Прополоща тряпку на как пойдёт, юноша принимает нехотя натирать доски. К противно плескающейся внутри горечи вмешивается глухое чувство унижения.
***
С ночи проведённой в шерстяном гамаке, к тошнотворности примешалось ещё и немочь болезненная. Продуло всё-таки! Но оно и не мудрено. Продрался нос весь от слизи кишащей в нём, горло разболелось не на шутку, а глава совсем свинцовой стала, неподъёмной. Ложе подвешенное оказалась настоящим испытанием для непревыкшей спины евоной. Затекло тело, заломилося от позы скрюченной, да отходило долго потом.
Пред сном, на великое счастие своё, отыскал Фёдор под потолком второй люк, сплошной, и прикрыл им вход в каюту названную, однако едва ли то спасло его от холода ужасного. Ежели и дальше так пойдёт, верно, вовсе захворает он, сляжет.
Никто насильно из трюма его не выгонял, как с вечеру тарелку с харчами какими-то впихнули в руки, да на отдых отпустили, так никто и не тревожил юношу. А потому волен он был сидеть хоть до посинения в четырёх стенах этих, но по собственному решению уж за полдень всё же выполз наружу, наконец оклемавшись. Быстро опостылела Феде спёртая тишина места этого, кажется, мало пригодного к жизни, и делать что-то боле оказалось попросту нечего.
Вылезши на палубу переполненную, он сразу наткнулся на вездесущий борисов взор и теперича, видно, по обыкновению принялся за вчерашнюю работу нехитрую. Остаток дня мог бы пройти размеренно, отчасти в пример предыдущему, но бес неведомый, что крепкой хваткой вцепился в Басманова, да таскался за ним попятам, решился сыграть с ним новую злобную шутку, накидывая поверх всего стога скопившегося иглу острую. Дабы тот в конечном счёте напоролся на неё. Да так и произошло.
Сидя у борта, натирая его, в один момент случилось ему обратиться взором блуждающим к матросу, что стоял там же, рядом. Да так и обмер Федька, помяните его слово.
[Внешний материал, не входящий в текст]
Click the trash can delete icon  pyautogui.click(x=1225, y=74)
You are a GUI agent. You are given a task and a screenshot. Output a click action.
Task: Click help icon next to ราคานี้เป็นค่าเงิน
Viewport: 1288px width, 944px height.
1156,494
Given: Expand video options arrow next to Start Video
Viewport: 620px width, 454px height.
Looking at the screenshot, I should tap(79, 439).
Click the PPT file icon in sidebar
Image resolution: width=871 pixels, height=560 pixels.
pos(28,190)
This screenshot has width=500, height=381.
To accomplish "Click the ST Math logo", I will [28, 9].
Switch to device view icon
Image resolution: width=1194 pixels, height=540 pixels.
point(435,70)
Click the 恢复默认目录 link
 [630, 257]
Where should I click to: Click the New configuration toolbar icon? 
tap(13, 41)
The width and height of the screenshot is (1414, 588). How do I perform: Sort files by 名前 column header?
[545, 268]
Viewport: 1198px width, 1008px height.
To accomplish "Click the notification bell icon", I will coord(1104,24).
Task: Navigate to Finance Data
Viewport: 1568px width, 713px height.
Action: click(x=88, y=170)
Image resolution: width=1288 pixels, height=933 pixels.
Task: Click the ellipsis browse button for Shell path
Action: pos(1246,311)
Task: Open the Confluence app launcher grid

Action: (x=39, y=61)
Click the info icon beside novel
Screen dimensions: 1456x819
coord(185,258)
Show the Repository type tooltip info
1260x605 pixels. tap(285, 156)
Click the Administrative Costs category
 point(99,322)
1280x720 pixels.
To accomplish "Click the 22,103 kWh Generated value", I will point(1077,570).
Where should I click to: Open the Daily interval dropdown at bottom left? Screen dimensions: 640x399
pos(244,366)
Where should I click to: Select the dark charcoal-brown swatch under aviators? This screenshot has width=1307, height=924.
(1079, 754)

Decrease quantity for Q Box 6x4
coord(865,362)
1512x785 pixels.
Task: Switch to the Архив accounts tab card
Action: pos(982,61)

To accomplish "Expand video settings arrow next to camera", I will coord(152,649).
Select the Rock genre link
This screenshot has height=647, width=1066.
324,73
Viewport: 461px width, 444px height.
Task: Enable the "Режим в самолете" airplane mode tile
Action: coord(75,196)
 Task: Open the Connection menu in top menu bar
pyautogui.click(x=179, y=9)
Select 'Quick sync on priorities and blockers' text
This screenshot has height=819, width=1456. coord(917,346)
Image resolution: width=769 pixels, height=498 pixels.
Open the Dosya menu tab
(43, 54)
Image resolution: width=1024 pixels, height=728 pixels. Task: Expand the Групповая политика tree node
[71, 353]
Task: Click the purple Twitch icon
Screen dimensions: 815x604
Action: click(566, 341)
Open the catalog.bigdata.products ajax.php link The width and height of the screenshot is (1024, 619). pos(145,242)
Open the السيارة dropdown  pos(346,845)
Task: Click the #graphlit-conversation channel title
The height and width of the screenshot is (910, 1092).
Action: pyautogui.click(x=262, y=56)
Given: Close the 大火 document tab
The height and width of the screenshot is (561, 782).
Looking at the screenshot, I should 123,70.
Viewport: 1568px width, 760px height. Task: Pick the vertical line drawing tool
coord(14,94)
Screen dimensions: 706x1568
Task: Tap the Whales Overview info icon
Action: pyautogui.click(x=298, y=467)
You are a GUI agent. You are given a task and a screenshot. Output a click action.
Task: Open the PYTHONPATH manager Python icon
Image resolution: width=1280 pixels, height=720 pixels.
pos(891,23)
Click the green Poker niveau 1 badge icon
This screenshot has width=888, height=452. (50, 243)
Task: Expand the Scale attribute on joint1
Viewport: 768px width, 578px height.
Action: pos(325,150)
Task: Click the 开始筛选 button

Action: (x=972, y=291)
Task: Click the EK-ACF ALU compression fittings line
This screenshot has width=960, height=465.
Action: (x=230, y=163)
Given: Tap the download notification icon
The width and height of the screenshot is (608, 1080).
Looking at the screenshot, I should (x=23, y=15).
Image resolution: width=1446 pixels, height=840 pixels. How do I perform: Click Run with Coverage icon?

Или его самого..? Юноша уж вовсе не обращал внимания на одежёнку, которая поголовно у всего экипажа была на тот же лад что и у Еремея. Худая, одним словом. Однако то, что удалось ему узреть было похлеще всякого Ерёмки.
Лицо всё синющее, вздутое как шар, а на щеке, развёрнутой к юноше, пятно темнеет багровое, трупное. А руки, руки-то! В пример роже страшной. Да неужто..? И правда! Ногтей-то на перстах опухших нету! “Свят, свят, свят”, - обомлевши, судорожно мыслит про себя Басманов и назад пятиться, глаз не спуская с чудища уличённого.